The pop-up speakeasy — which features lounge chairs, umbrellas and Astroturf — has taken over the sidewalk at 23rd and Champa streets, which the city’s growing homeless population has turned into an encampment.
“We’re hearing there was an open bar, sales of alcohol, things like that,” Denver Police Patrol Division Chief Aaron Sanchez told CBS Colorado while surveying the tent city saloon Monday. “We have officers looking into that.”
City officials have received “numerous complaints” about the encampment blocking the sidewalk, forcing pedestrians to walk in the street to pass the block.
One of the tents appeared to have been transformed into a speakeasy, complete with numerous couches, rugs and tables.
But the booze, that's not the most egregious bit. The encampment is even trying a newer, nastier, dirtier take on a great old Japanese tradition known as the "love hotel":
There have been complaints that the couches at the streetside bar and surrounding tents are being rented out for prostitution, Sanchez said.
Meghan Shay, an executive at homeless aid group Step Denver, told CBS she noticed the apparent bar herself during one of her morning drives to work.
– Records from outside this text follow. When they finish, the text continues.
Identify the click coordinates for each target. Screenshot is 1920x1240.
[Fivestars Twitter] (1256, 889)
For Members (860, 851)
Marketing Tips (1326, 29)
She said an encampment serving liquor to the unhoused would only exacerbate the city’s homeless problem, citing a report claiming over 80% of the homeless have experienced lifetime alcohol and/or drug problems.
On that last comment by Ms. Shay, regarding the liquor exacerbating the city's homeless problem, I can only say, "No s***, Sherlock."
This is going on because the city of Denver, a liberal bastion even back when Colorado was still a red-to-purple state, tolerates it. That's all there is to it.
We lived in Colorado for 30 years, and still have family members in the Denver metro area. We loved Colorado, and still do; I moved to the Denver area when I came off active duty in the Army in 1989, and not only was Colorado still essentially South Wyoming instead of East California, but Denver itself was still a pretty clean, safe place. In the 1990s the rot started when the city began to have a gang problem; it's just gone downhill since. Now, it's going the way of San Francisco and Los Angeles, and that's just sad.
One has to ask: What has changed in Colorado in that time?
It's common for city leaders, when confronted with this kind of thing, to beat their chests and shout about the need for "new solutions" to old problems. But there's one obvious solution that Denver's powers-that-be might try: Enforcing the laws already on the books. I'm pretty sure selling booze on the sidewalk in an unlicensed, tent-side speakeasy carries a legal penalty. Ditto for facilitating prostitution. For that matter, camping on the public walkways is proscribed.
But these laws are clearly not being enforced. Oh, they have "...officers looking into that," and a year from now, they'll still have officers looking into this -- or another situation on another sidewalk just like it.
It's sad to see a place, a community, you were once fond of descending into chaos like this. But until voters start making some changes in metropolitan leadership, instead of continually voting the same old lunatics back in charge of the asylums, nothing is going to change, except when they get worse.